Transcribe every line of the entries exactly.

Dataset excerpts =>

- Opening Delimiter -

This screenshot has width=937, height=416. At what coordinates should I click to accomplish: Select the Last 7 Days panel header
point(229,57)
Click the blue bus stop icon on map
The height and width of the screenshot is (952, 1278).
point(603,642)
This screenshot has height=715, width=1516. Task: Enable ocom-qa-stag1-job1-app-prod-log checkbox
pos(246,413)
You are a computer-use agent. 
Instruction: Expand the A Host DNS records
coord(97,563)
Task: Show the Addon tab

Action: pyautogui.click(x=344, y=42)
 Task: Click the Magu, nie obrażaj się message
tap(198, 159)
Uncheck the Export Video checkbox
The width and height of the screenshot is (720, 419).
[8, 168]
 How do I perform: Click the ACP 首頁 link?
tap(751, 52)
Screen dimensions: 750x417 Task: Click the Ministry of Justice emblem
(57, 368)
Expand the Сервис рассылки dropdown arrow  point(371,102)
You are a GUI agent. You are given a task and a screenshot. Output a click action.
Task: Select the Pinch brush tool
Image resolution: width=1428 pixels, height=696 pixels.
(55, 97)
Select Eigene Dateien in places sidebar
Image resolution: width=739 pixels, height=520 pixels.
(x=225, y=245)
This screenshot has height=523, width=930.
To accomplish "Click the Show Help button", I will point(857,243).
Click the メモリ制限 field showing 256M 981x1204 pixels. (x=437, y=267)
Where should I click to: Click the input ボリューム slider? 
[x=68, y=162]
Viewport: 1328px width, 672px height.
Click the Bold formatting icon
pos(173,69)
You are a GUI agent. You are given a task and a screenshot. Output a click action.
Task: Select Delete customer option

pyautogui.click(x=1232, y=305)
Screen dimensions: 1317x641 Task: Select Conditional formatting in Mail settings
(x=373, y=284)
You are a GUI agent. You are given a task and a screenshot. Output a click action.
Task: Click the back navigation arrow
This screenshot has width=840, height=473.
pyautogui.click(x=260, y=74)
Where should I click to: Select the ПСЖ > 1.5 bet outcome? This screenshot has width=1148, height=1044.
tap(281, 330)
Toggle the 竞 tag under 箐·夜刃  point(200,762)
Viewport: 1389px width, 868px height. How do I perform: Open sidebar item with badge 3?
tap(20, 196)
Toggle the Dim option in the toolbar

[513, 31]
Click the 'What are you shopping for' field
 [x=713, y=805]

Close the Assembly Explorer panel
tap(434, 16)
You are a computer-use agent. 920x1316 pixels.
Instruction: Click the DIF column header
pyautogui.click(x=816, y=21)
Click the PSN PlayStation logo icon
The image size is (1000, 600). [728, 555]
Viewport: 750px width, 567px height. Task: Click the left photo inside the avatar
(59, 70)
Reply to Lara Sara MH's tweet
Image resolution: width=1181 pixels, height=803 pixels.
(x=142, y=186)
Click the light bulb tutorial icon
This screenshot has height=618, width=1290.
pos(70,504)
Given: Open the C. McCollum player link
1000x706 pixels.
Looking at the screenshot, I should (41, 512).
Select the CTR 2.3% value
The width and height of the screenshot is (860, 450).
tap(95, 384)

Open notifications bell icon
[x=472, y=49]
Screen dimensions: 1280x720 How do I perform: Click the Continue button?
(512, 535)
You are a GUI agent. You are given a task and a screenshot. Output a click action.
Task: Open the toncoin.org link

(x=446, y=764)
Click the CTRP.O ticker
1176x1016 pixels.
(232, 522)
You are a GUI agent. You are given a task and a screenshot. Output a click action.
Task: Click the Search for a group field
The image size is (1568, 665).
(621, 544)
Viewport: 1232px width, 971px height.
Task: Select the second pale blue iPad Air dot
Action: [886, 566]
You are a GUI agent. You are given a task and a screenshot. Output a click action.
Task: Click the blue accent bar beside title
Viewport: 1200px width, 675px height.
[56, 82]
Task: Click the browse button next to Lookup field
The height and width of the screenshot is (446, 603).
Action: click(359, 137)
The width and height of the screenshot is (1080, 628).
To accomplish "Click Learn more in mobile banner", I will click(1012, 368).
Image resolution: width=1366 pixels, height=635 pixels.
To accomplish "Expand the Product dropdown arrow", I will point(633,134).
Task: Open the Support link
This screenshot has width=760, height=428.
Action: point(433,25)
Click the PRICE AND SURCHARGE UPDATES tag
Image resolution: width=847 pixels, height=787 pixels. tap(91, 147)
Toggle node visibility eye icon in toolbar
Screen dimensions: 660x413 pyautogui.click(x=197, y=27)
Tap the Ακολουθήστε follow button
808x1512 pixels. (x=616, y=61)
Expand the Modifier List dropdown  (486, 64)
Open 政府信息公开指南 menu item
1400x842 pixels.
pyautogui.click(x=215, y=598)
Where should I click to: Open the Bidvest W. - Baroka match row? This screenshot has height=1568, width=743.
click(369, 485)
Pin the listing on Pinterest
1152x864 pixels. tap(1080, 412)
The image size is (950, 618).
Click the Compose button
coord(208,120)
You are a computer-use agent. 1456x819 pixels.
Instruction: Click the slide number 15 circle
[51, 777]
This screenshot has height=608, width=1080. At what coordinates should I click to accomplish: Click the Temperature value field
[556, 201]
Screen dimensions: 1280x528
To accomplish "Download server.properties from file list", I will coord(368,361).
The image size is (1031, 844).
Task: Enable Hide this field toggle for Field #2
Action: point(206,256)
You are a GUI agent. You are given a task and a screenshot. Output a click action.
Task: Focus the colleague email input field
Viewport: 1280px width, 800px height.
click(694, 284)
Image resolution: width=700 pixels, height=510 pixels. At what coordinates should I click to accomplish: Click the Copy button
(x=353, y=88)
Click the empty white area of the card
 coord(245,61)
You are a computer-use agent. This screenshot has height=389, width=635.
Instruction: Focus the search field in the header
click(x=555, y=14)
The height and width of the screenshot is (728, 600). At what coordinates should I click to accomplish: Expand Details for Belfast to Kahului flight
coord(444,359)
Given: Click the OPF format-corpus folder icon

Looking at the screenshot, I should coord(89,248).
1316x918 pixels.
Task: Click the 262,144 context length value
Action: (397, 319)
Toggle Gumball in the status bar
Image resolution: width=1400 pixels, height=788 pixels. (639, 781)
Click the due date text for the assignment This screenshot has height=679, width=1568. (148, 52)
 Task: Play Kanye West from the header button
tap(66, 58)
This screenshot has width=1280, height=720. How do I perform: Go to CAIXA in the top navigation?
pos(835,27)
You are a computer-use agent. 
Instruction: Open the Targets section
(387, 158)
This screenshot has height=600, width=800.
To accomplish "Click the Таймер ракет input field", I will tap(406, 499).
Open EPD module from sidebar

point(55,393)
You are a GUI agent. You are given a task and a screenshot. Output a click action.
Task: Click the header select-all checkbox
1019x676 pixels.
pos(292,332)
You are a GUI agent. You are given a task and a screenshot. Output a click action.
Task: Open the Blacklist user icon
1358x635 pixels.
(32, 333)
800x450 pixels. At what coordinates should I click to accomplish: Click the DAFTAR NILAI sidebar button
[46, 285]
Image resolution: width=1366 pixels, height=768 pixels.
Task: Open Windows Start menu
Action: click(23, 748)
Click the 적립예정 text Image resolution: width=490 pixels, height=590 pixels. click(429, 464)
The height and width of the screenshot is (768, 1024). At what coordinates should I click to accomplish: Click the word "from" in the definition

- Closing Delimiter -

ANSWER SPACE =>
This screenshot has width=937, height=416. At what coordinates should I click to accomplish: Select the Last 7 Days panel header
point(229,57)
Click the blue bus stop icon on map
The height and width of the screenshot is (952, 1278).
point(603,642)
This screenshot has height=715, width=1516. Task: Enable ocom-qa-stag1-job1-app-prod-log checkbox
pos(246,413)
You are a computer-use agent. 
Instruction: Expand the A Host DNS records
coord(97,563)
Task: Show the Addon tab

Action: pyautogui.click(x=344, y=42)
 Task: Click the Magu, nie obrażaj się message
tap(198, 159)
Uncheck the Export Video checkbox
The width and height of the screenshot is (720, 419).
[8, 168]
 How do I perform: Click the ACP 首頁 link?
tap(751, 52)
Screen dimensions: 750x417 Task: Click the Ministry of Justice emblem
(57, 368)
Expand the Сервис рассылки dropdown arrow  point(371,102)
You are a GUI agent. You are given a task and a screenshot. Output a click action.
Task: Select the Pinch brush tool
Image resolution: width=1428 pixels, height=696 pixels.
(55, 97)
Select Eigene Dateien in places sidebar
Image resolution: width=739 pixels, height=520 pixels.
(x=225, y=245)
This screenshot has height=523, width=930.
To accomplish "Click the Show Help button", I will point(857,243).
Click the メモリ制限 field showing 256M 981x1204 pixels. (x=437, y=267)
Where should I click to: Click the input ボリューム slider? 
[x=68, y=162]
Viewport: 1328px width, 672px height.
Click the Bold formatting icon
pos(173,69)
You are a GUI agent. You are given a task and a screenshot. Output a click action.
Task: Select Delete customer option

pyautogui.click(x=1232, y=305)
Screen dimensions: 1317x641 Task: Select Conditional formatting in Mail settings
(x=373, y=284)
You are a GUI agent. You are given a task and a screenshot. Output a click action.
Task: Click the back navigation arrow
This screenshot has width=840, height=473.
pyautogui.click(x=260, y=74)
Where should I click to: Select the ПСЖ > 1.5 bet outcome? This screenshot has width=1148, height=1044.
tap(281, 330)
Toggle the 竞 tag under 箐·夜刃  point(200,762)
Viewport: 1389px width, 868px height. How do I perform: Open sidebar item with badge 3?
tap(20, 196)
Toggle the Dim option in the toolbar

[513, 31]
Click the 'What are you shopping for' field
 [x=713, y=805]

Close the Assembly Explorer panel
tap(434, 16)
You are a computer-use agent. 920x1316 pixels.
Instruction: Click the DIF column header
pyautogui.click(x=816, y=21)
Click the PSN PlayStation logo icon
The image size is (1000, 600). [728, 555]
Viewport: 750px width, 567px height. Task: Click the left photo inside the avatar
(59, 70)
Reply to Lara Sara MH's tweet
Image resolution: width=1181 pixels, height=803 pixels.
(x=142, y=186)
Click the light bulb tutorial icon
This screenshot has height=618, width=1290.
pos(70,504)
Given: Open the C. McCollum player link
1000x706 pixels.
Looking at the screenshot, I should (41, 512).
Select the CTR 2.3% value
The width and height of the screenshot is (860, 450).
tap(95, 384)

Open notifications bell icon
[x=472, y=49]
Screen dimensions: 1280x720 How do I perform: Click the Continue button?
(512, 535)
You are a GUI agent. You are given a task and a screenshot. Output a click action.
Task: Open the toncoin.org link

(x=446, y=764)
Click the CTRP.O ticker
1176x1016 pixels.
(232, 522)
You are a GUI agent. You are given a task and a screenshot. Output a click action.
Task: Click the Search for a group field
The image size is (1568, 665).
(621, 544)
Viewport: 1232px width, 971px height.
Task: Select the second pale blue iPad Air dot
Action: [886, 566]
You are a GUI agent. You are given a task and a screenshot. Output a click action.
Task: Click the blue accent bar beside title
Viewport: 1200px width, 675px height.
[56, 82]
Task: Click the browse button next to Lookup field
The height and width of the screenshot is (446, 603).
Action: click(359, 137)
The width and height of the screenshot is (1080, 628).
To accomplish "Click Learn more in mobile banner", I will click(1012, 368).
Image resolution: width=1366 pixels, height=635 pixels.
To accomplish "Expand the Product dropdown arrow", I will point(633,134).
Task: Open the Support link
This screenshot has width=760, height=428.
Action: point(433,25)
Click the PRICE AND SURCHARGE UPDATES tag
Image resolution: width=847 pixels, height=787 pixels. tap(91, 147)
Toggle node visibility eye icon in toolbar
Screen dimensions: 660x413 pyautogui.click(x=197, y=27)
Tap the Ακολουθήστε follow button
808x1512 pixels. (x=616, y=61)
Expand the Modifier List dropdown  (486, 64)
Open 政府信息公开指南 menu item
1400x842 pixels.
pyautogui.click(x=215, y=598)
Where should I click to: Open the Bidvest W. - Baroka match row? This screenshot has height=1568, width=743.
click(369, 485)
Pin the listing on Pinterest
1152x864 pixels. tap(1080, 412)
The image size is (950, 618).
Click the Compose button
coord(208,120)
You are a computer-use agent. 1456x819 pixels.
Instruction: Click the slide number 15 circle
[51, 777]
This screenshot has height=608, width=1080. At what coordinates should I click to accomplish: Click the Temperature value field
[556, 201]
Screen dimensions: 1280x528
To accomplish "Download server.properties from file list", I will coord(368,361).
The image size is (1031, 844).
Task: Enable Hide this field toggle for Field #2
Action: point(206,256)
You are a GUI agent. You are given a task and a screenshot. Output a click action.
Task: Focus the colleague email input field
Viewport: 1280px width, 800px height.
click(694, 284)
Image resolution: width=700 pixels, height=510 pixels. At what coordinates should I click to accomplish: Click the Copy button
(x=353, y=88)
Click the empty white area of the card
 coord(245,61)
You are a computer-use agent. This screenshot has height=389, width=635.
Instruction: Focus the search field in the header
click(x=555, y=14)
The height and width of the screenshot is (728, 600). At what coordinates should I click to accomplish: Expand Details for Belfast to Kahului flight
coord(444,359)
Given: Click the OPF format-corpus folder icon

Looking at the screenshot, I should coord(89,248).
1316x918 pixels.
Task: Click the 262,144 context length value
Action: (397, 319)
Toggle Gumball in the status bar
Image resolution: width=1400 pixels, height=788 pixels. (639, 781)
Click the due date text for the assignment This screenshot has height=679, width=1568. (148, 52)
 Task: Play Kanye West from the header button
tap(66, 58)
This screenshot has width=1280, height=720. How do I perform: Go to CAIXA in the top navigation?
pos(835,27)
You are a computer-use agent. 
Instruction: Open the Targets section
(387, 158)
This screenshot has height=600, width=800.
To accomplish "Click the Таймер ракет input field", I will tap(406, 499).
Open EPD module from sidebar

point(55,393)
You are a GUI agent. You are given a task and a screenshot. Output a click action.
Task: Click the header select-all checkbox
1019x676 pixels.
pos(292,332)
You are a GUI agent. You are given a task and a screenshot. Output a click action.
Task: Open the Blacklist user icon
1358x635 pixels.
(32, 333)
800x450 pixels. At what coordinates should I click to accomplish: Click the DAFTAR NILAI sidebar button
[46, 285]
Image resolution: width=1366 pixels, height=768 pixels.
Task: Open Windows Start menu
Action: click(23, 748)
Click the 적립예정 text Image resolution: width=490 pixels, height=590 pixels. click(429, 464)
The height and width of the screenshot is (768, 1024). At what coordinates should I click to accomplish: Click the word "from" in the definition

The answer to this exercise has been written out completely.